Beiträge von finsbury

    Jetzt habe ich viel Zeit in ein ziemlich chauvinistisches Zeitdokument investiert, in Gustav Freytags Autobiografie "Erinnerungen aus meinem Leben". Immerhin habe ich jetzt eine gute Grundlage, um zu verstehen, auf welchem Hintergrund sich die neuen literarischen Strömungen der 1880er Jahren abhoben und habe ein bisschen Einblick in die zunächst biedermeierliche, dann nationalliberale Haltung großer Bereiche der literarischen Welt in der Mitte des 19. Jahrhunderts erhalten.

    Im Rahmen meines diesjährigen Projekts - 1880er bis 1930er Jahre - bin ich nochmal zu Freytag zurückgekehrt und habe seine Lebenserinnerungen gelesen.


    Gustav Freytag: Erinnerungen aus meinem Leben (1887)

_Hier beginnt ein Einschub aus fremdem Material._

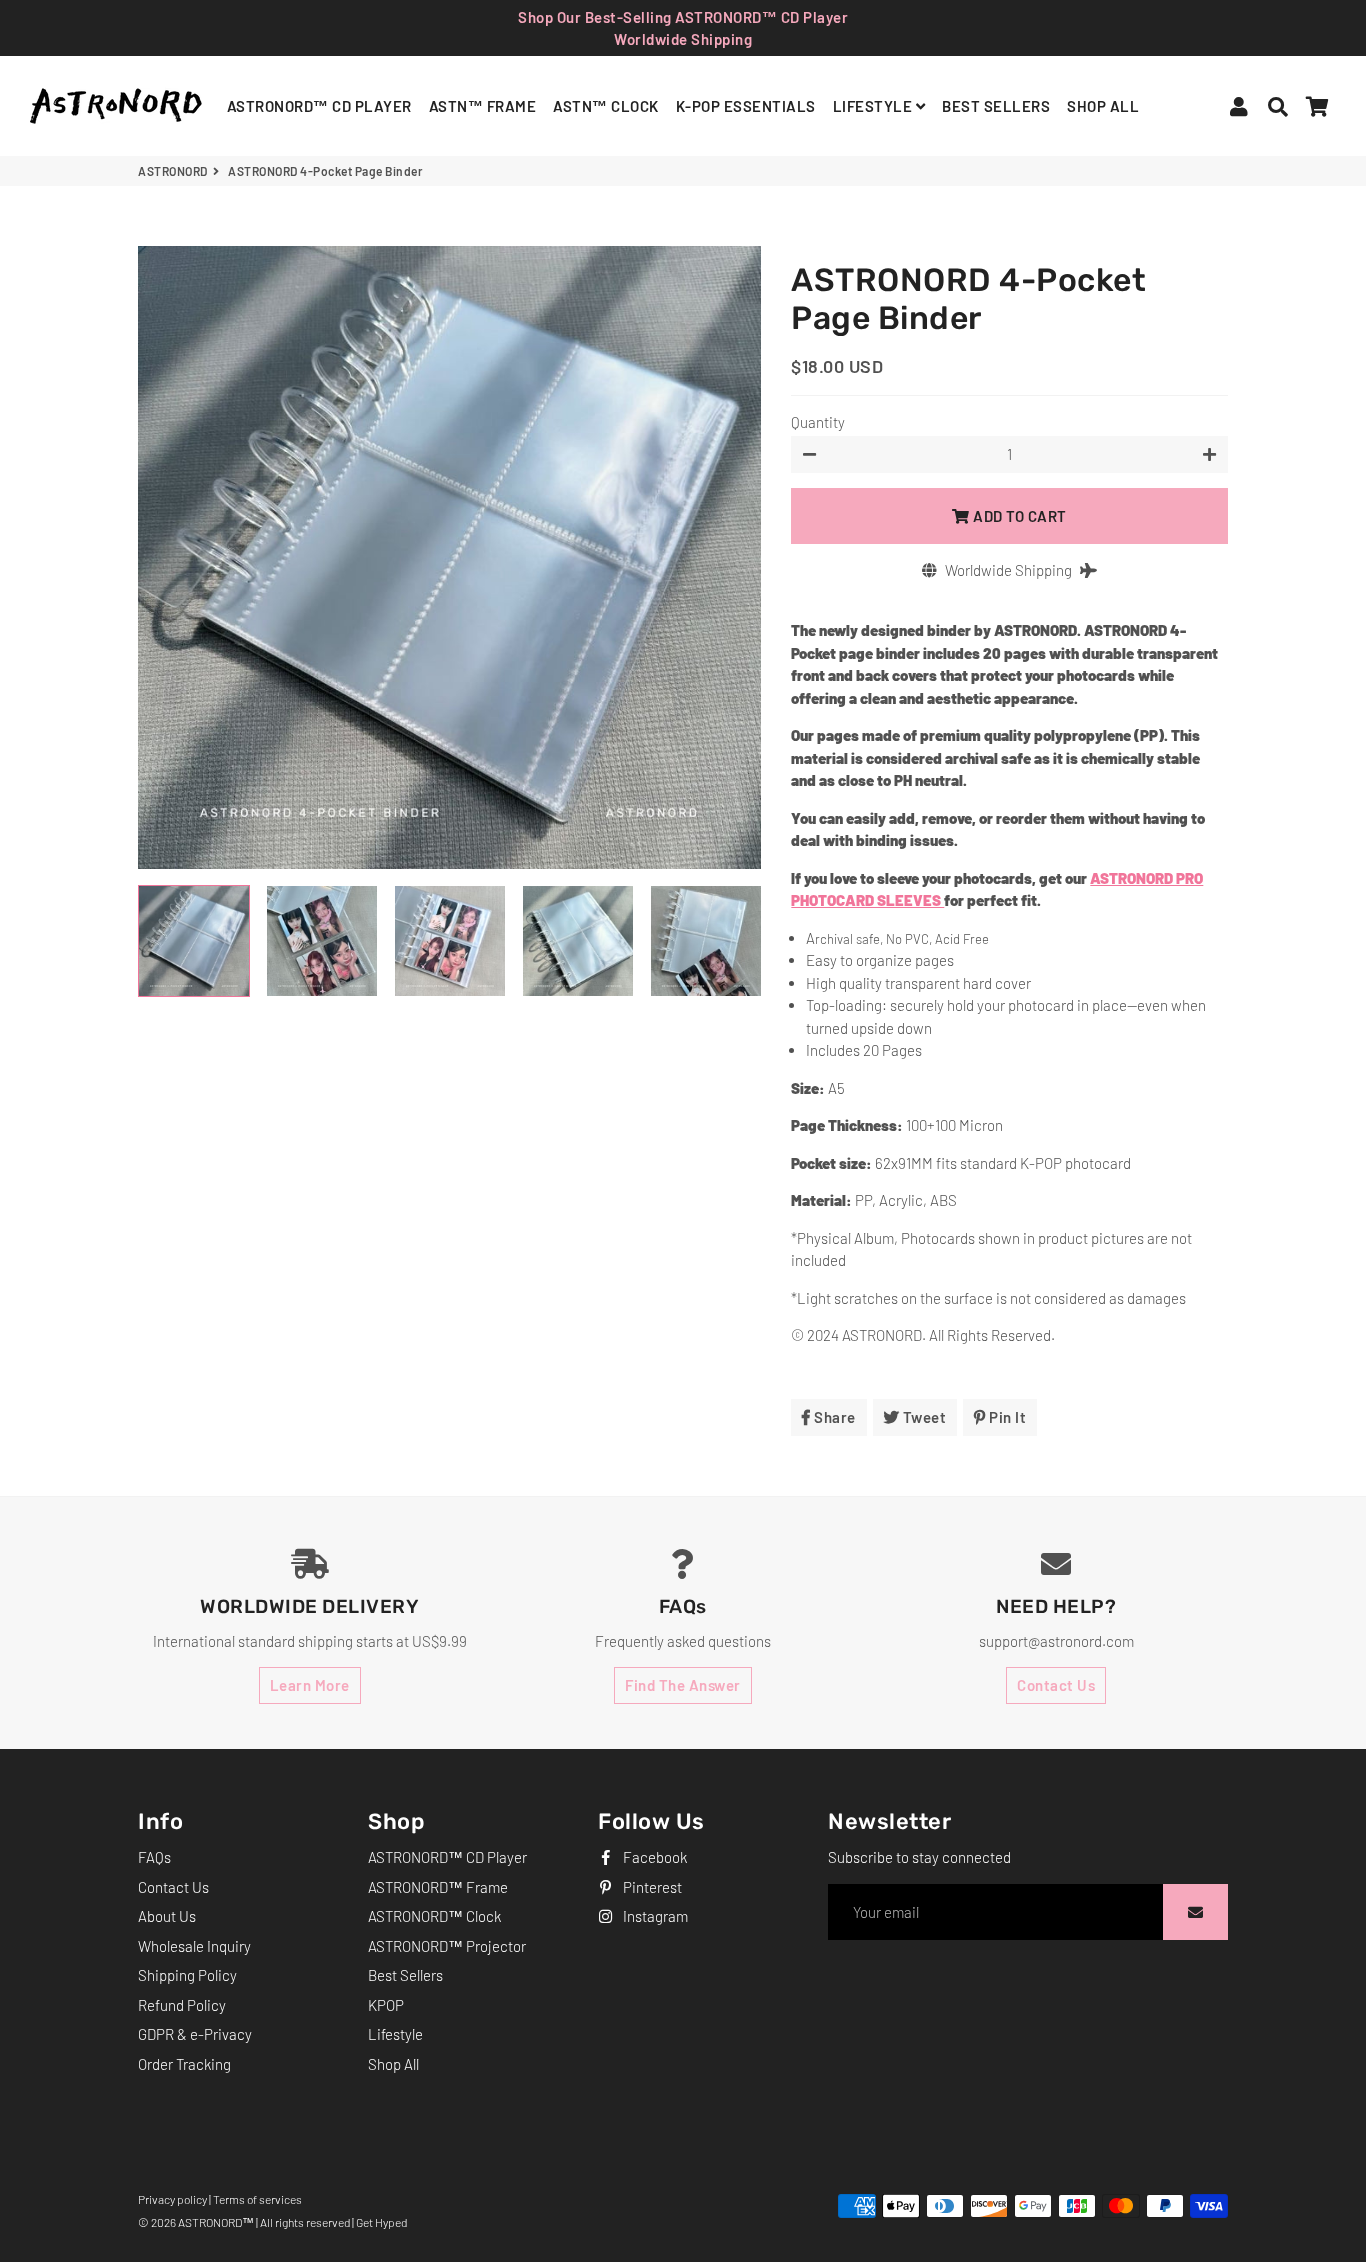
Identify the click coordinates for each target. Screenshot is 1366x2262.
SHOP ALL (1103, 106)
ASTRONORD (173, 171)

    Gustav Freytag (1816-1895) war ein Schriftsteller des deutschen Realismus, ungefähr gleichaltrig mit Theodor Fontane. Bis in die Zwanziger Jahre des letzten Jahrhunderts war er in Deutschland sehr viel bekannter als Fontane, insbesondere für seinen Roman „Soll und Haben“ (1855), ist aber aus guten Gründen heute ziemlich vergessen gegenüber dem immer noch ( und mehr) hoch angesehenen Fontane.


    Inhalt:
    Gustav Freytag wird 1816 in einer oberschlesischen Kleinstadt als Sohn des Bürgermeisters und einer Pfarrerstochter geboren. Er erlebt eine behütete Kindheit und Jugend in einem halb ländlichen Milieu, allerdings vor dem Hintergrund von Aufbauarbeiten und der Neukonsolidierung nach den Befreiungskriegen. Nach dem Besuch des Gymnasiums in der Nachbarstadt studierte er in Breslau und Berlin Philologie. Während des Vormärz war er für eine politische Stellungnahme noch zu jung, verurteilte die „Jungdeutschen“ aber später als überzogen fordernd, stand dann bei der 48er Revolution auf der Seite der Nationalliberalen, wäre sogar einmal fast von den Preußen verhaftet worden, weil man ihm die Veröffentlichung von peinlichen Staatsgeheimnissen vorwarf. Den Nationalliberalen blieb er auch später treu und saß sogar in den Sechziger Jahren für sie im Reichstag.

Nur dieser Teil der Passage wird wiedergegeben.